> _Testo_:
____
Un’immagine, a cui egli ha dato rappresentazione in molti
suoi lavori, suscita un profondo fascino sull’artista: si tratta
della visione di una casa abbandonata, in fondo alla valle,
in cui tra i ruderi logori, i lacerti di muro, ha preso il
sopravvento la natura. In un’opera, esposta in galleria, dei
rami di albero, bronzei, emergono dal tetto scoperchiato di
una piccola casa in rovina. Non sono paesaggi terrestri.
Sono paesaggi dell’anima.
Flavio Paolucci vive da sempre un rapporto intimo con la
natura. La natura prevale; l’artista pensa che “quando
l’uomo abbandona, è lei a dominare”. Egli ha compiuto una
scelta di vita: risiedere a Biasca, in Ticino, radicato alle sue
origini. In un atelier posto ai piedi della montagna, in cui la
luce penetra dalle enormi vetrate, l’artista lavora
instancabilmente, dando rappresentazione alle sue visioni.
____
> _Dati di origine_:
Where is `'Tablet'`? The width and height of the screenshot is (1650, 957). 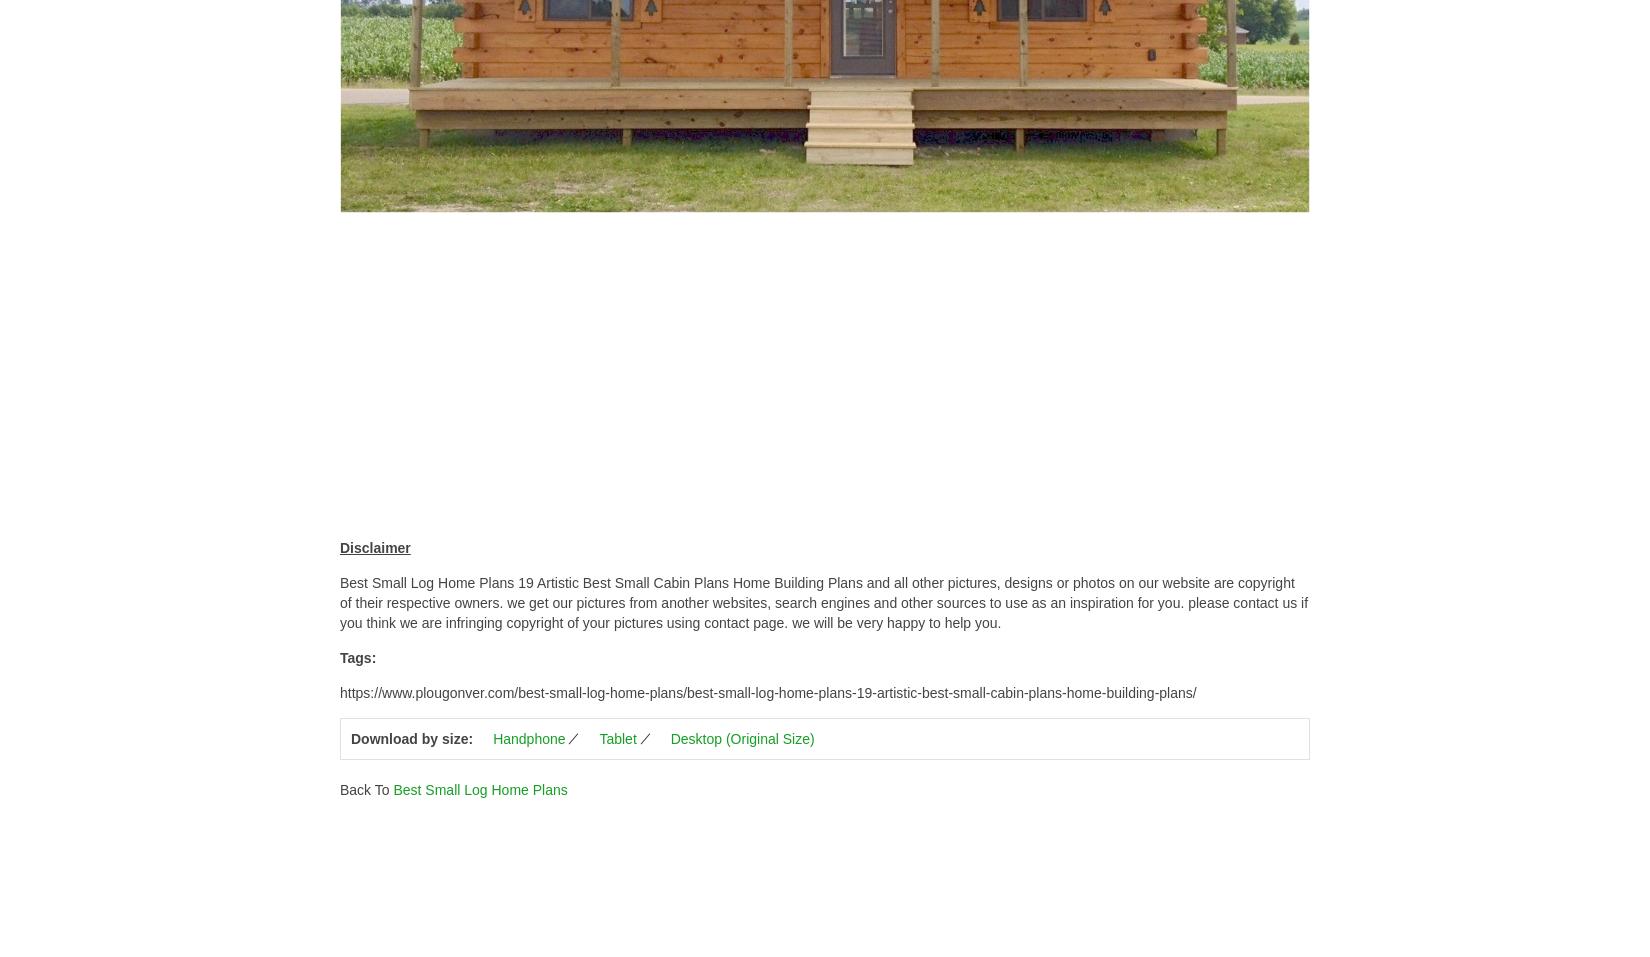 'Tablet' is located at coordinates (616, 738).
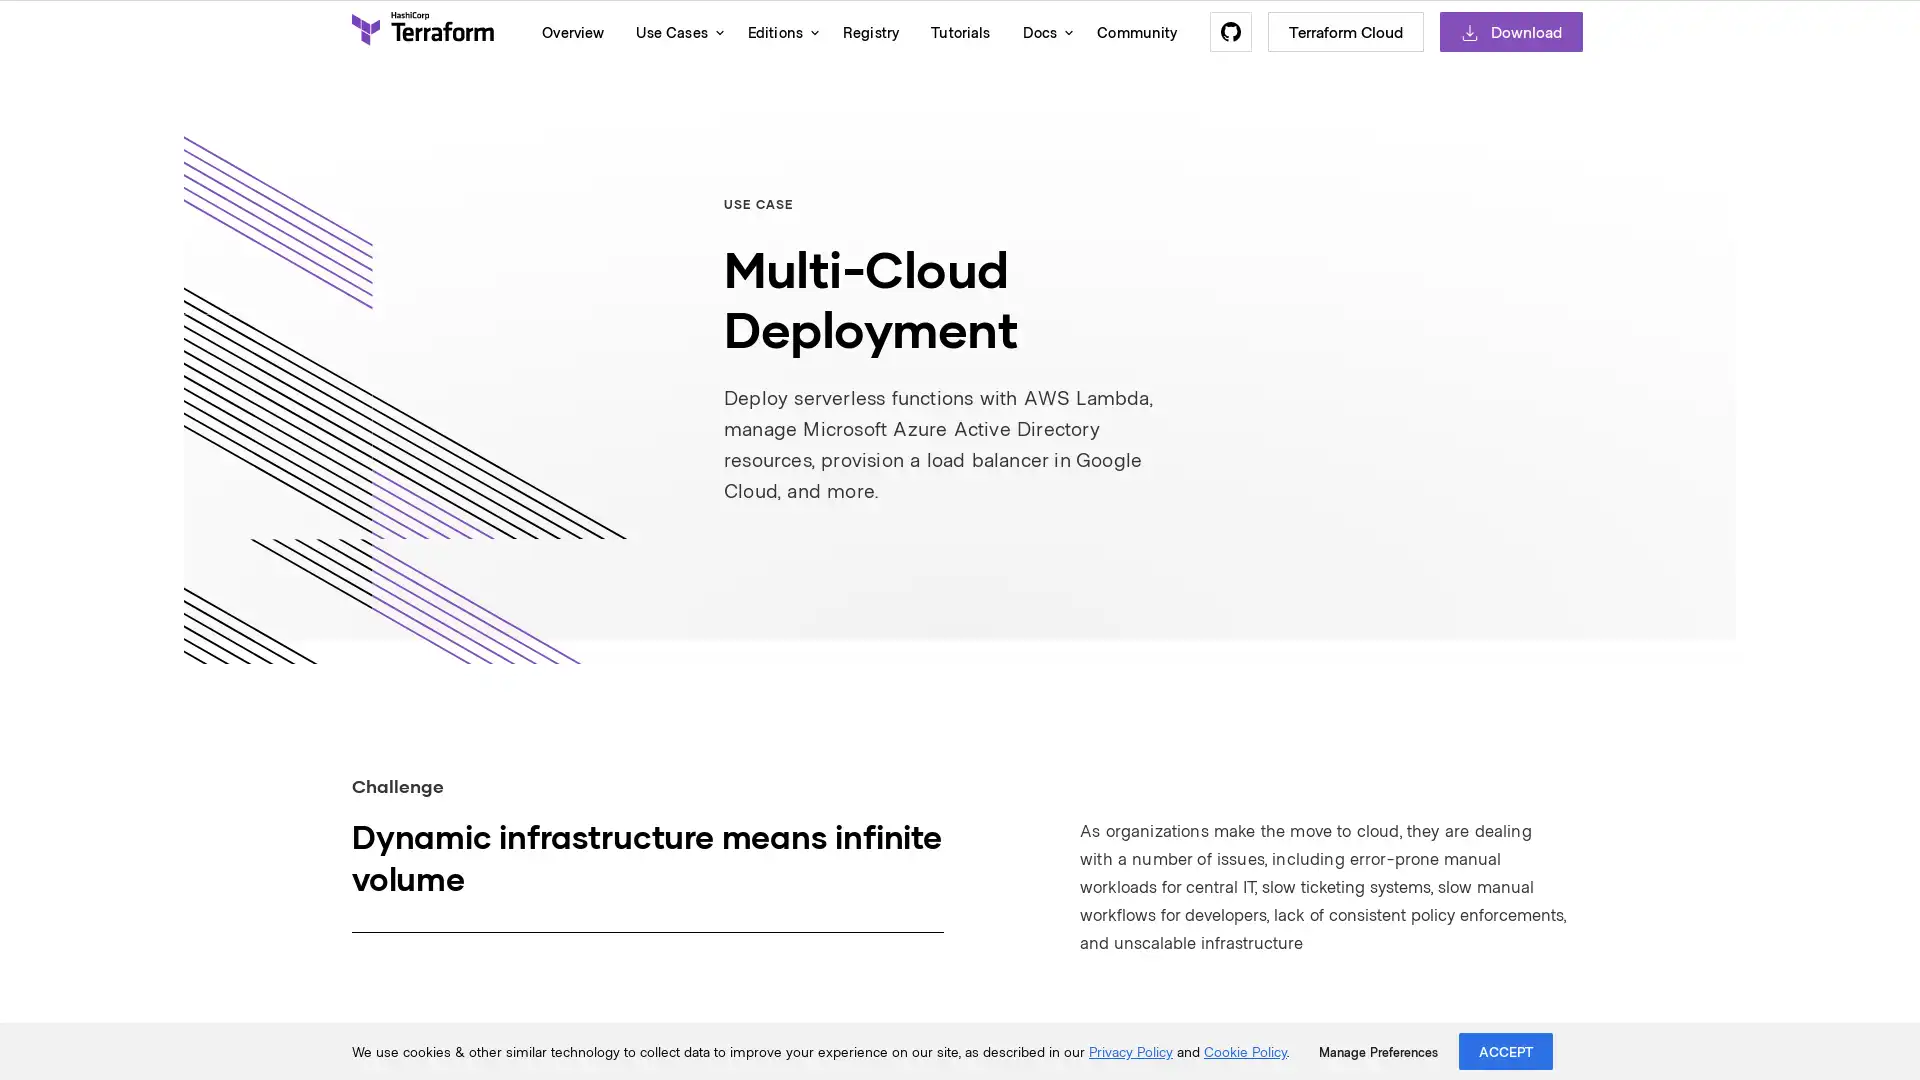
____
> _Consegna 1_: Aggiorna il brano su Flavio Paolucci, dalla parte che si apre con le parole contenenti "Un’immagine, a cui" fino a quella che si chiude con "sono paesaggi terrestri.", mettendo "dimora" al posto di "casa".
> _Consegna 2_:
Quali risposte dà il testo su Flavio Paolucci a queste domande?
(a) Dove ha scelto di risiedere l'artista?
(b) Da dove emergono i rami di albero bronzei nell'opera esposta in galleria?
(c) Da dove penetra la luce nell'atelier?
> _Consegna 3_: Come riassumeresti in due frasi il testo su Flavio Paolucci?
I dati costituiscono materiale a sé, distinto dal testo.

> _Risposta completa 1_:
Un’immagine, a cui egli ha dato rappresentazione in molti
suoi lavori, suscita un profondo fascino sull’artista: si tratta
della visione di una dimora abbandonata, in fondo alla valle,
in cui tra i ruderi logori, i lacerti di muro, ha preso il
sopravvento la natura. In un’opera, esposta in galleria, dei
rami di albero, bronzei, emergono dal tetto scoperchiato di
una piccola dimora in rovina. Non sono paesaggi terrestri.

> _Risposta completa 2_:
(a) A Biasca, in Ticino.
(b) Dal tetto scoperchiato di una piccola casa in rovina.
(c) Dalle enormi vetrate.

> _Risposta completa 3_: Molti lavori di Flavio Paolucci rappresentano la visione di una casa abbandonata in fondo alla valle, dove la natura ha preso il sopravvento sui ruderi, come nell'opera in galleria in cui rami bronzei emergono dal tetto scoperchiato. L'artista vive da sempre un rapporto intimo con la natura e, per scelta di vita, risiede a Biasca, in Ticino, dove lavora instancabilmente in un atelier ai piedi della montagna.